身体が怠い。こういう時は決まって雨だ。
「止みそうにないか」
最悪だ。
NHKマイルカップに向けて急ピッチでタキオンを仕上げなければいけない分、取捨選択が求められた。雨や不良馬場での走りというのは晴れと比べて確率が低い分練習させてない。雨でもやれるウマ娘ではあると思っているが、不良馬場は足への負担が大きくなり、故障を引き起こしやすい。
「今日は勝たなくていい」
「勝って欲しいと言っていたくせに」
「状態が悪い。無事に走ることが第一目標、順位は二の次」
タキオンは強い、走り続ければ必ず一位を取るチャンスは来る。
「勝つために来たんだよ」
服を持つ……ああ、勝つために着たってことか。G1という晴れ舞台でしか身に着けることが出来ない、いわば走ること自体が一種の栄誉だ。ジャスタウェイがジャスタウェイ以外の何者でもないように、NHKマイルというレースは他のレースで代替出来ない。
「それに、いつまでこの足が持つか分からない」
ここでちゃんと走らず、その後怪我して走れなくなったら。そんなことを思っているのだろうか。私の助力は、タキオンが見た悪夢すら超えられずにいる。
「分かった。転んだら受け身は取ってね」
弱いな、私。
「アグネスタキオン 3番人気です。皐月賞では5着でしたが」
「トウカイテイオーに肉薄したことからポテンシャルはあると考えられていますが、道悪の状態でどこまで走れるかは不安ですね」
「肉離れから復帰後初レースということもあって、調子も万全とは言い難い様子……」
「あなたがこのレースに来るとは意外だった」
「茂さん?」
雨の中、声を掛けてきたのは、トレーナー学校の同期だ。成績も一位で性格もいい(政治家が実際会ってみたらいい人に見えるみたいな話ではあるのだが)、今はアグネスデジタル・ライスシャワー・ハルウララの担当だったか。
「リスクの高い賭けは避けるタイプだっただろ」
「都合よく逃げてばかりにはいかないようで」
「逃げウマ娘の育成はピカイチだったのに」
「そっちだって追い込みが得意なのに居ないじゃん」
「ゴールドシップをスカウトしようとしたが、宇宙に逃げられた」
「そんな感じで、何事もうまくいくわけじゃないってこと」
雨が流れている。
「始まるな」
ゲートが開く。
「アグネスデジタルが先頭!」
一応アグネスデジタルも差しのはずだが、多分どの走り方も出来るのだろう。雨、集中力が乱される中で見事なスタートを切って、そのまま離していく。
「少し掛かり気味か?」
そんなことはない。他が遅くてそう見えるだけだ、悪条件の中で普段と変わらないペースを出せるのがおかしいのは本当。
「残り800!」
大分むらっけのあるウマ娘、今日は絶好調。なんというか、勝ち目がない。
「アグネスタキオンが上がってくるぞ! どうだ? どうだ!?」
あっ、やばいな。茂さんと目線合わせ、肩を回し、準備をする。
「アグネスデジタルゴールイン! 続いてアグネスタキオン――」
二人でレース場に入る。
「どう?」
「左足に脱臼」
骨は飛び出てないか。
「医務室まで運ぶから、なるべく動かないようにね」
案の定、アグネスタキオンは怪我していた。濡れた身体をタオルで吹きつつ、手早く脱がせる。やっぱり綺麗だ。

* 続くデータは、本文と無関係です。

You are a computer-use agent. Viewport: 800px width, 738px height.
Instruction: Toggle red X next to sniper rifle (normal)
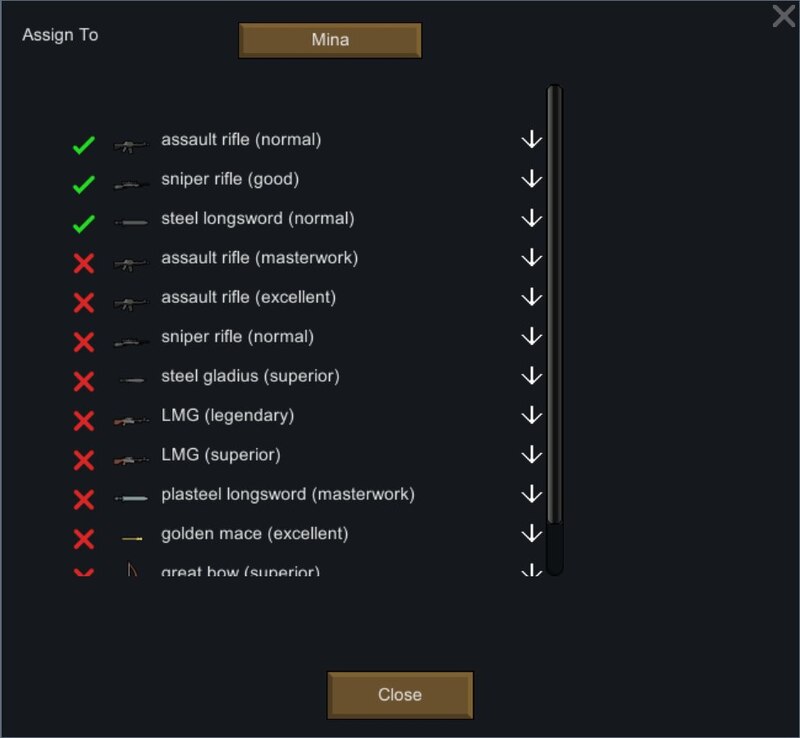(84, 342)
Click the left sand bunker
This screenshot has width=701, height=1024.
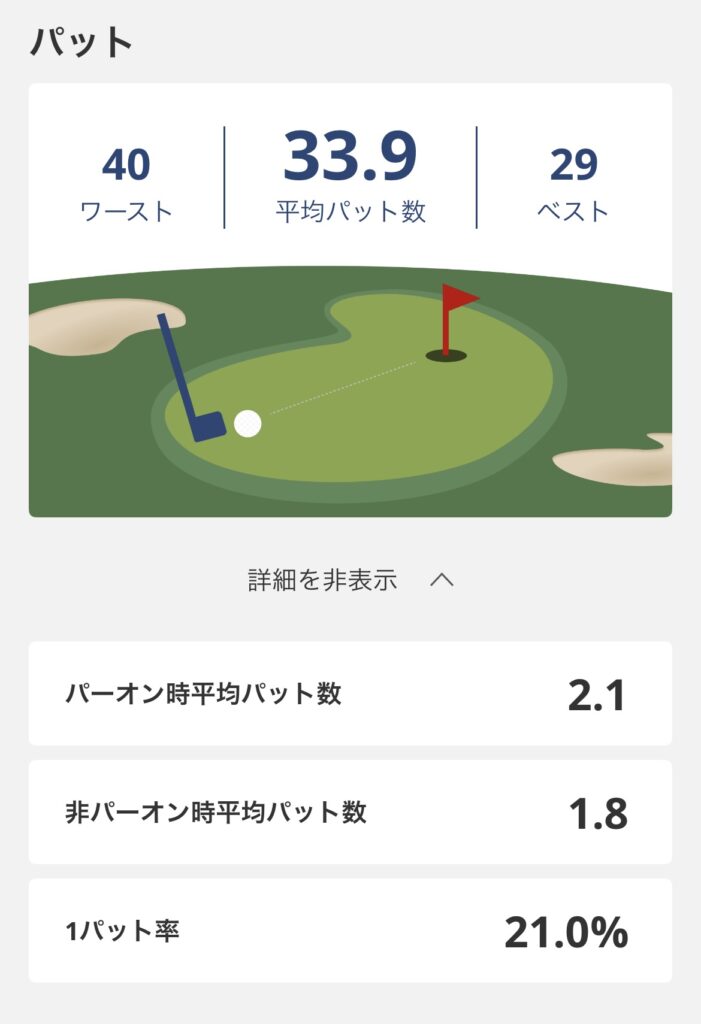[100, 326]
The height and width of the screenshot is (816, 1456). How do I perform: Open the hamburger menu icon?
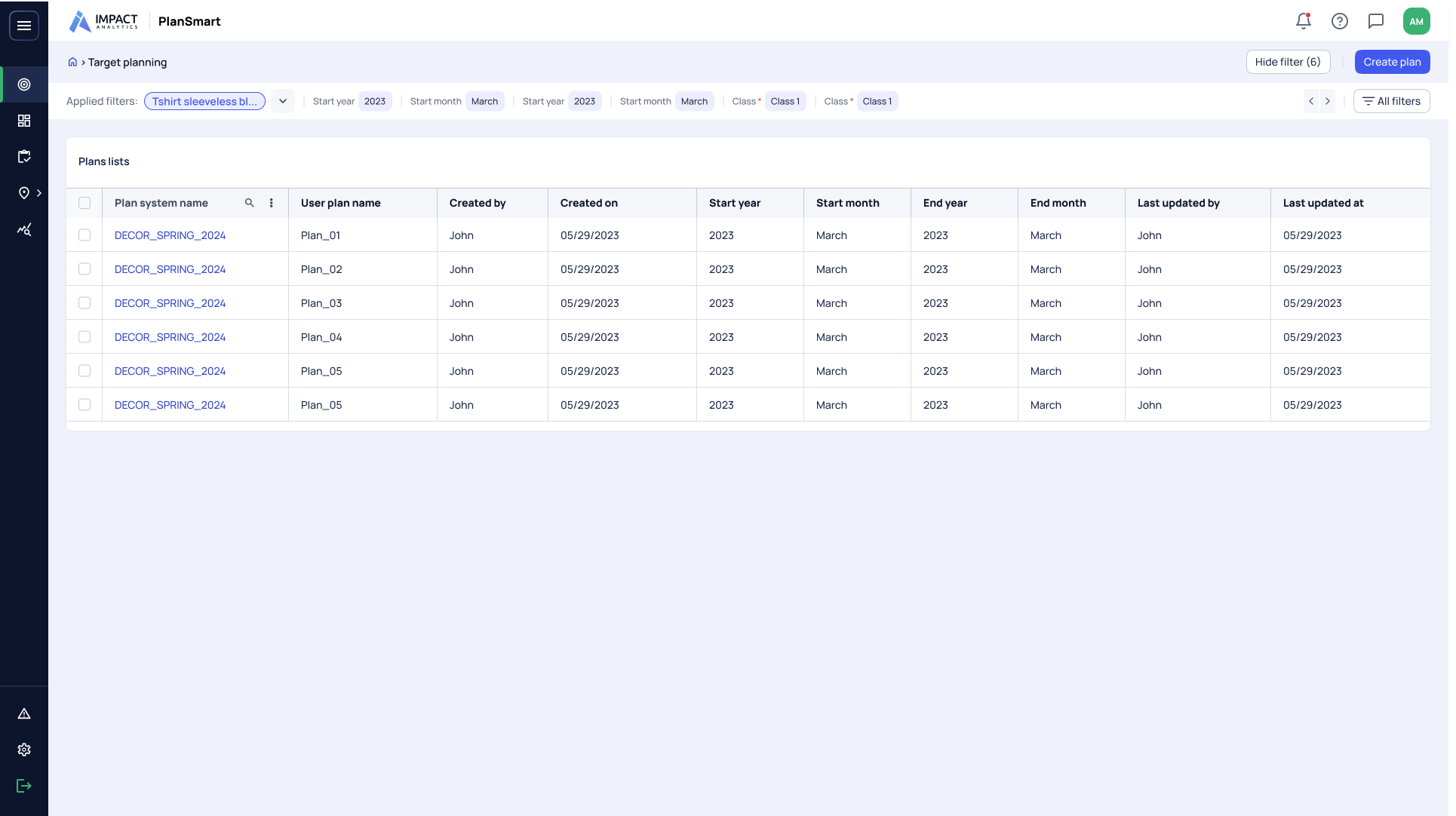(x=24, y=26)
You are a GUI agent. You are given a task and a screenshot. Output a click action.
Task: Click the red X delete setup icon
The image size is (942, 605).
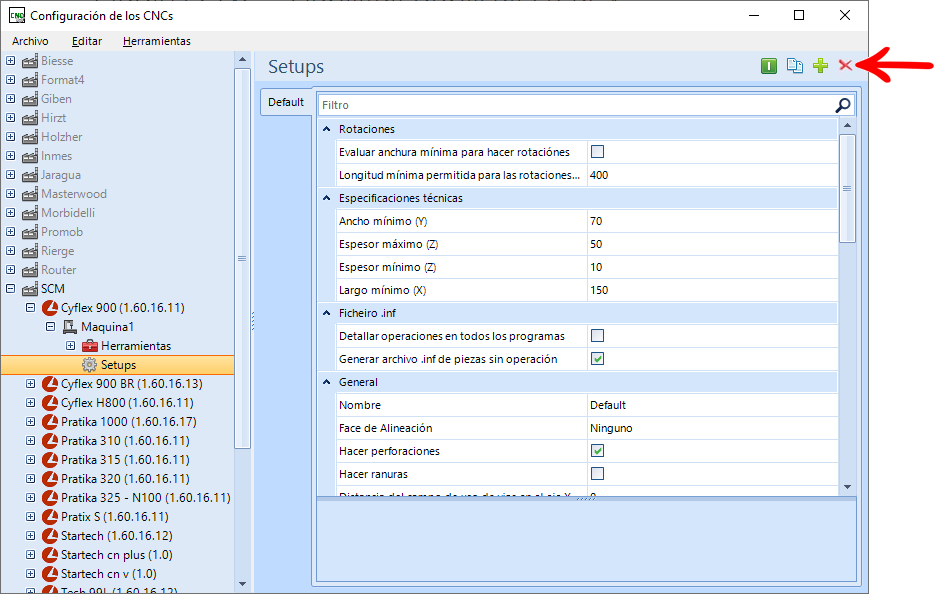[x=845, y=65]
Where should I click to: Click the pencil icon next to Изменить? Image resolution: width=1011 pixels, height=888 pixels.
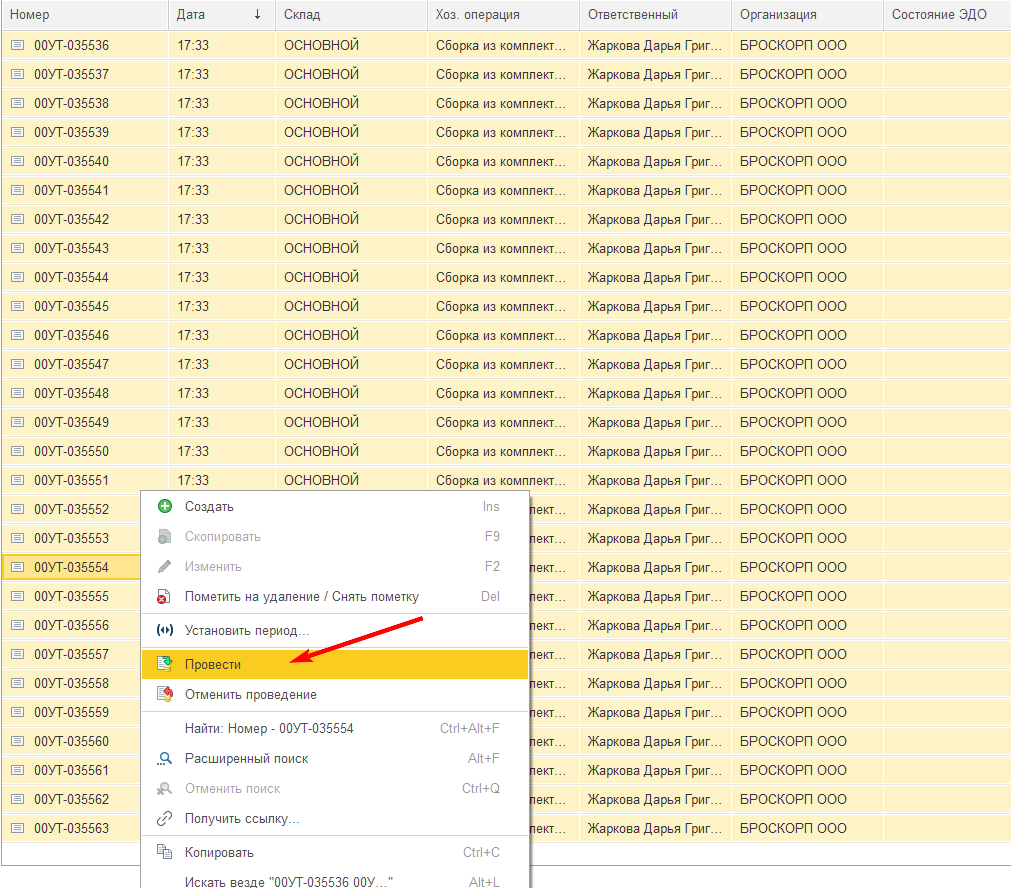pos(165,567)
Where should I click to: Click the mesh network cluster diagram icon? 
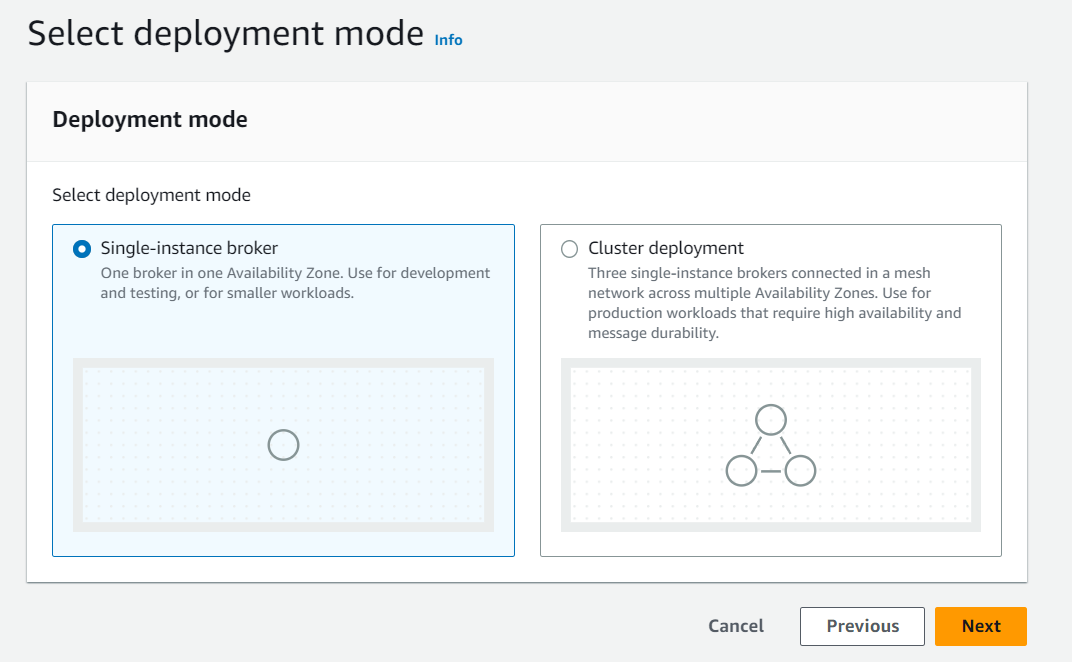(x=771, y=445)

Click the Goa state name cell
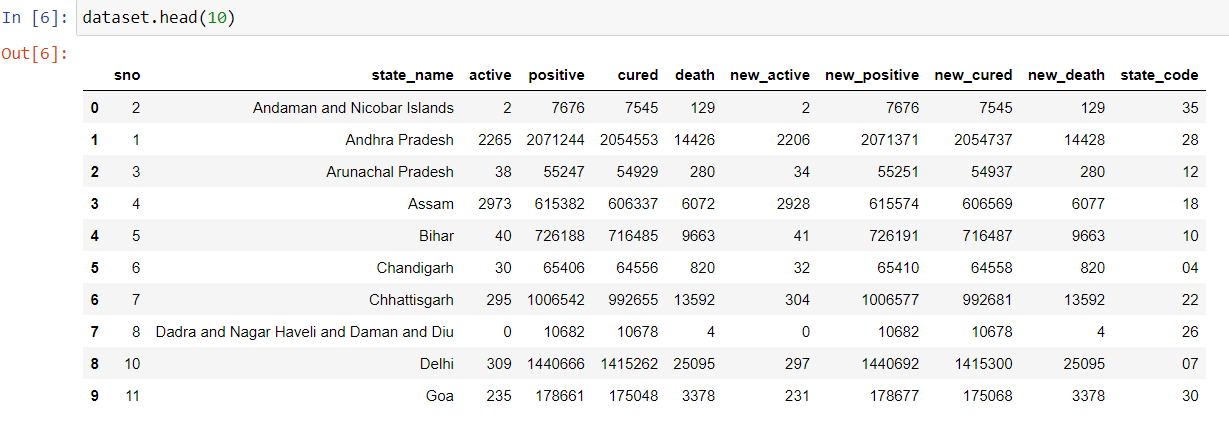pos(440,395)
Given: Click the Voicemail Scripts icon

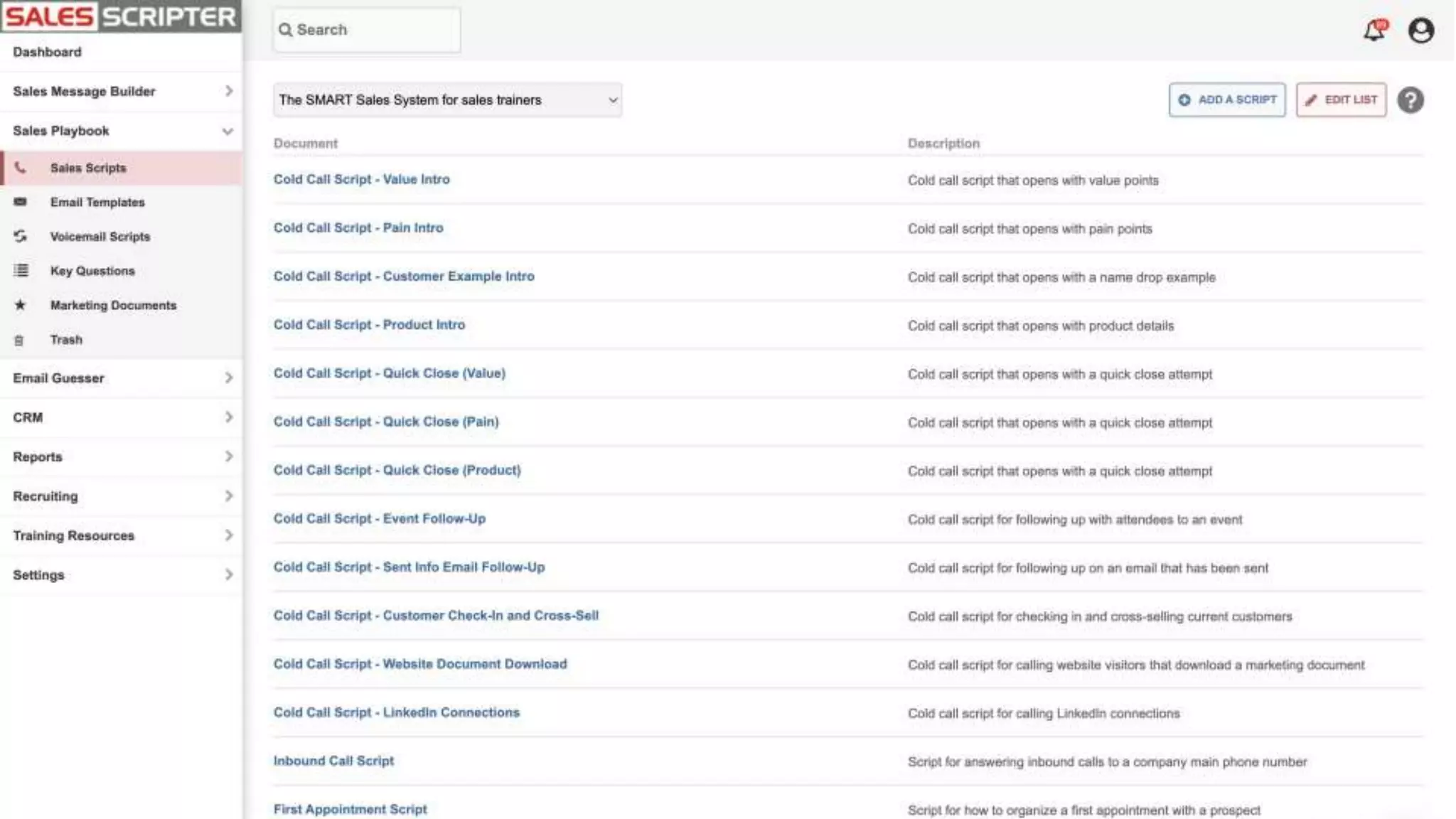Looking at the screenshot, I should [21, 236].
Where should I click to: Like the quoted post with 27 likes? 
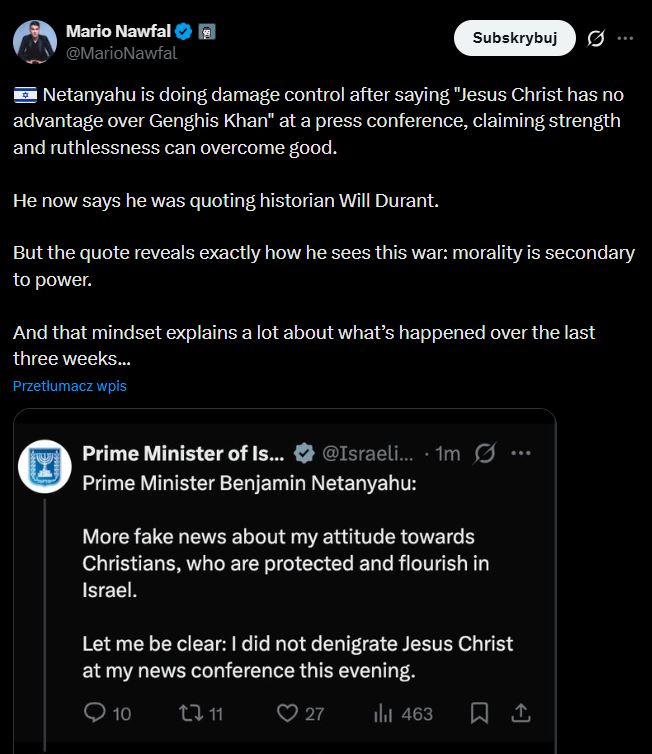point(288,713)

「一応トレーナー契約の時に許可は貰っているんだけど、今から整復するね。痛いだろうけど我慢で」
こういうのは茂さんの方が上手いんだけど、許可の関係上私がやった方がいい。慢性的なものにならないよう、丁寧かつ迅速に作業を行っていく。
「はい。なるべく動かさないようにね」
「・・・・・・」
「ウイニングライブ、出れる?」
さっき脱がせた衣装を綺麗にする。あえて泥が付いた状態でやらせるトレーナーも居るらしいけど、私はあんまり好きじゃない。
「また走れるだろうか」
「諦めない限りは」
「……寒い」
雨で身体が想像以上に冷えてたか。暖房の温度を更に上げようとして、引き寄せられて、抱きしめられる。
「温めてくれ」
「は、はいっ!」
私の体温は急上昇したから暖房より確かに熱い。そして少し恥ずかしい。